### TASK ITEM
Scan the entries below for the word "label". Copy each line that has it.
○ ○ ○
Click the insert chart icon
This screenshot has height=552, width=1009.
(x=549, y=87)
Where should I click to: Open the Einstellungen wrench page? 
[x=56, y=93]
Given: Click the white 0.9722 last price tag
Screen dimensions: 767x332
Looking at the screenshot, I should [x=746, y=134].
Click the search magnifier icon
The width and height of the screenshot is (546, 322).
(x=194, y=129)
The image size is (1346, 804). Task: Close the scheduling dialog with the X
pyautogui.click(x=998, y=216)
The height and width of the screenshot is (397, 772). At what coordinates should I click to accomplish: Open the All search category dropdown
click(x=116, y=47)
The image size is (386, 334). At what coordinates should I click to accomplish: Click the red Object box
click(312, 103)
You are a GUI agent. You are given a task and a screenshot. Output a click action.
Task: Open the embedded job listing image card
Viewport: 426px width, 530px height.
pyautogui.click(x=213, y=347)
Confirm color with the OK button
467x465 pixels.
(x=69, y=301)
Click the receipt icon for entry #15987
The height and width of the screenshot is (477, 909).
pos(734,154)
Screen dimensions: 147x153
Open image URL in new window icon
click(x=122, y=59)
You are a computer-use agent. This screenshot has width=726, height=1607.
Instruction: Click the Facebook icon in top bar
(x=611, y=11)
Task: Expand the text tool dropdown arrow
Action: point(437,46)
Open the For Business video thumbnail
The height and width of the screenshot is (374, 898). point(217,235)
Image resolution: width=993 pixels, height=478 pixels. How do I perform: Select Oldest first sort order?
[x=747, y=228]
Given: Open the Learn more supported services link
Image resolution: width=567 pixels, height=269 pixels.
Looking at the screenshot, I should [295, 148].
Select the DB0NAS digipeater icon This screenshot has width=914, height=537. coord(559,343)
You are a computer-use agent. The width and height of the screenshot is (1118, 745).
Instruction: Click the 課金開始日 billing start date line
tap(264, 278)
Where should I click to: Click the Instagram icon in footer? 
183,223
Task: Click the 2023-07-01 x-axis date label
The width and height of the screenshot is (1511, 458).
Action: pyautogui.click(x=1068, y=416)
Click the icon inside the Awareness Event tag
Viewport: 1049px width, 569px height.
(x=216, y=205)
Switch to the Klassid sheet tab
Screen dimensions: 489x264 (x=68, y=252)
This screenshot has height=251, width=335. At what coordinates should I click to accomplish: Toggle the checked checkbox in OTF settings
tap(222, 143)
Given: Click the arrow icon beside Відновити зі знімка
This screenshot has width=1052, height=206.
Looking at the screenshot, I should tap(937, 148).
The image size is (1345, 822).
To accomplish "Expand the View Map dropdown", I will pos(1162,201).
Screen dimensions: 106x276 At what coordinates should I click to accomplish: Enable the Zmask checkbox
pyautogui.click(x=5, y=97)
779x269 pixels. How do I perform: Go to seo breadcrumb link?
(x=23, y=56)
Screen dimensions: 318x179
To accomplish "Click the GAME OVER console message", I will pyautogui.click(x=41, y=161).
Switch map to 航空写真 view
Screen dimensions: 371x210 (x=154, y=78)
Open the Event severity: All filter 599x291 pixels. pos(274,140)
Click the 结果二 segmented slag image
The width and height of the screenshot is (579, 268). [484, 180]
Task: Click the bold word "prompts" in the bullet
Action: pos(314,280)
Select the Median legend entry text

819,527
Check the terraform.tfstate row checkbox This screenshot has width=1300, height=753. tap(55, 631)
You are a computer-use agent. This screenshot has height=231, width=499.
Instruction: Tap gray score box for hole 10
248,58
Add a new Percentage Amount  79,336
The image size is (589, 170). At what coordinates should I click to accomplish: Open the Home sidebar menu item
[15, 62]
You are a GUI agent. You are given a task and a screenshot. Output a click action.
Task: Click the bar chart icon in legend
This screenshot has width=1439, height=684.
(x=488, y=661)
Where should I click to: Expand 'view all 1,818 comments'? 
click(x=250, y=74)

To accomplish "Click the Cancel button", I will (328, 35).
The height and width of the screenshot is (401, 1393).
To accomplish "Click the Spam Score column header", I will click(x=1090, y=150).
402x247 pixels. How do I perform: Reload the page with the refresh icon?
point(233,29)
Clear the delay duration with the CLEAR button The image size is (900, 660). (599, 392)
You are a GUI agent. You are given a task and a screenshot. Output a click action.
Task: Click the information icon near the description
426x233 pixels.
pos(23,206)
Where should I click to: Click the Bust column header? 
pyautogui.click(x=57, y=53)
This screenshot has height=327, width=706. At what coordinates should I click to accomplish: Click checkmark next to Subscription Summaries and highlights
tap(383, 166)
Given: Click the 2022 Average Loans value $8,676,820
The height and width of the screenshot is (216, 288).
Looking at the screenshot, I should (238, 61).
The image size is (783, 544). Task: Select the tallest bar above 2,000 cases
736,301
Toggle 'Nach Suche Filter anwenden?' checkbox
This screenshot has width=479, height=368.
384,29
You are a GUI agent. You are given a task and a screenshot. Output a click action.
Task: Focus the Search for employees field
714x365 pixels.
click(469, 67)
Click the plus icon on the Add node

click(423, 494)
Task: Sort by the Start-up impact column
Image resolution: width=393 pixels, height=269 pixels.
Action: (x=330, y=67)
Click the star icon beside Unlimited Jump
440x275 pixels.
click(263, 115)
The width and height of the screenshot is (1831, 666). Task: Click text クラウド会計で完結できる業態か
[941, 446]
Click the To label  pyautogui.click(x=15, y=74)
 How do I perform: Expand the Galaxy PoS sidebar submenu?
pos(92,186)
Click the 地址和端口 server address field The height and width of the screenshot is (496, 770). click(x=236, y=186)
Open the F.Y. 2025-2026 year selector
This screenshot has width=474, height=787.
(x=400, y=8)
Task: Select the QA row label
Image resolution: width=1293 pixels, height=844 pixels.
○ ○ ○
### OUTPUT BELOW
Task: Click the 2023-07-01 x-axis date label
Click the To label  pyautogui.click(x=15, y=74)
Task: Select the QA row label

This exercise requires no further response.